What I like about (the idea of) ForgeFed is that it lets existing forges speak to each other.

In practice I probably just need Forgejo and GitLab to be able to speak to each other.

I believe the future of GitHub, for me, is to solve two problems:

  - Discoverability for public open-source projects
  - Backup since self-hosting is fragile long-term
So many times when I try to visit the source code of some package uploaded to crates.io, the self-hosted git no longer exists.

GitHub repos sit stale for decades.

For day-to-day reliance, my self-hosted Forgejo and CI runners have better uptime.
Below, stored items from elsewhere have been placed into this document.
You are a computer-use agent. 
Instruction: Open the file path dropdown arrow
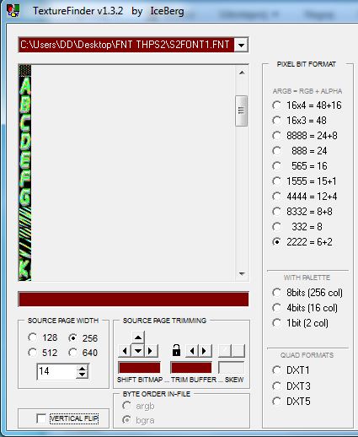point(241,45)

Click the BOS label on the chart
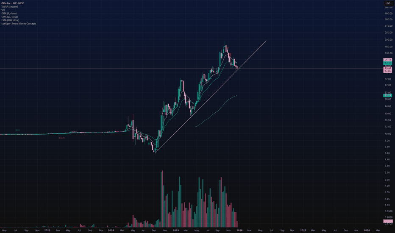coord(18,130)
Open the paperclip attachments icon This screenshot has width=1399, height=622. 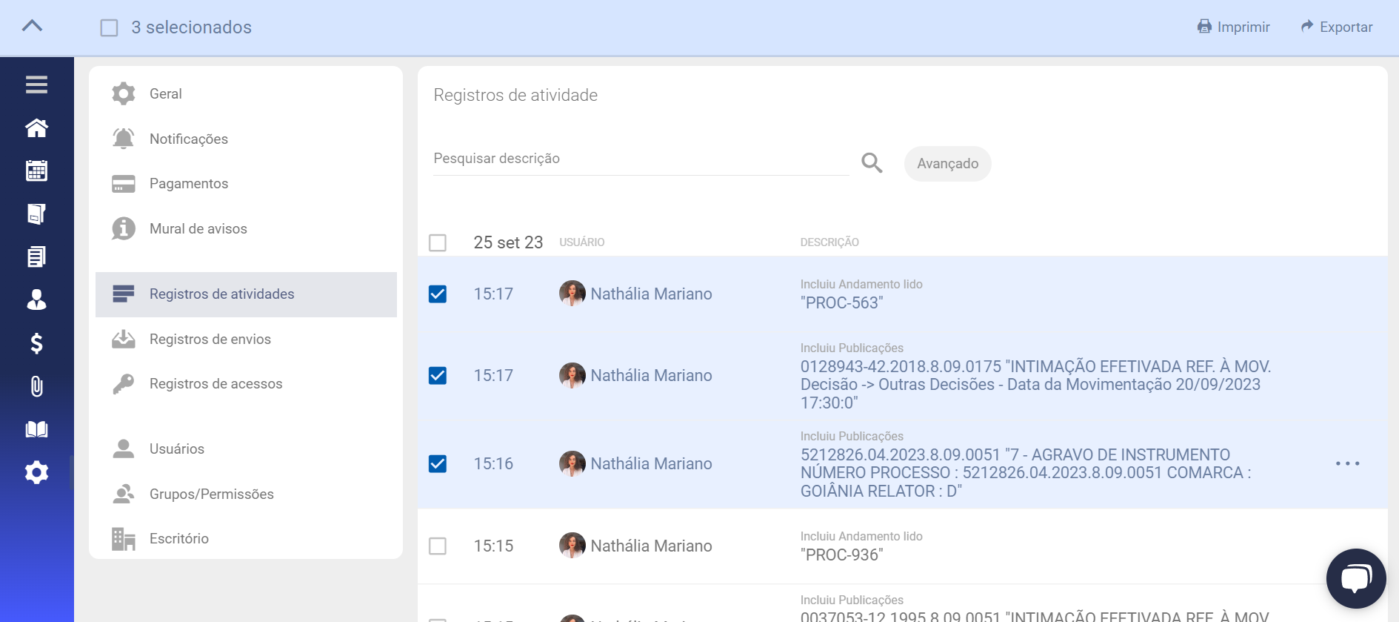[x=36, y=386]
Only pet peeve with Forgejo:

  - It's a highly active project, RFCs, tons of PRs and issues.
  - Becoming a daily user, I want to extend it, and in its beautiful simplicity, it's not highly extensible.
  - So to avoid maintaining a fork of a very active project, extending it in unison is a social commitment.
What a luxury problem, but still.

I'd like to see more hosted Forgejo solutions pop up; it's very low-resource cost.

1 comments

I agree, these things just seem to add too much mental complexity compared to the advantages. Even the sign-up process is wierd, e.g. I put in my username as `dave` but if you try to log in as `dave` it says "did you mean dave.tngld.sh?" What? Then when you log in it takes you immediately to a second OAuth screen where you have to put your password in again, immediately after you logged in. I'm sure they would try to justify this bad UX with technical reasons...
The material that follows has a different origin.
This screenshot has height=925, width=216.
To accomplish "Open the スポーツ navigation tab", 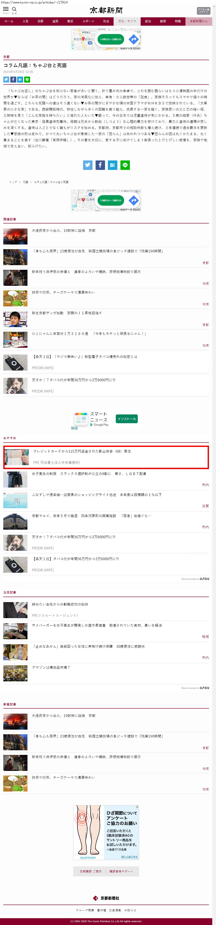I will 88,21.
I think the main attractive thing about Tangled is that it supports proper stacked PRs. But on the other hand it doesn't support private repos at all, and Github is getting stacked PR support soon (fucking finally)...

It's hard to see the advantage of Tangled over Codeberg for example.

It seems like Forgejo isn't actively planning to have stacked PRs:

https://codeberg.org/forgejo/design/pulls/48

Which is totally understandable.

Managing a healthy highly-popular open-source codebase requires effort to not bloat it.

Which brings me back to wanting good APIs for native Kubernetes CI runners and time-limited PATs for agentic coding.

I can vibe that in a day. But it sure as heck won't be aligned with the future of all Forgejo users.

> Which is totally understandable. > Managing a healthy highly-popular open-source codebase requires effort to not bloat it.

I would not call stacked PRs bloat. It's a super important workflow. The fact that Github hasn't supported it for so long is insane.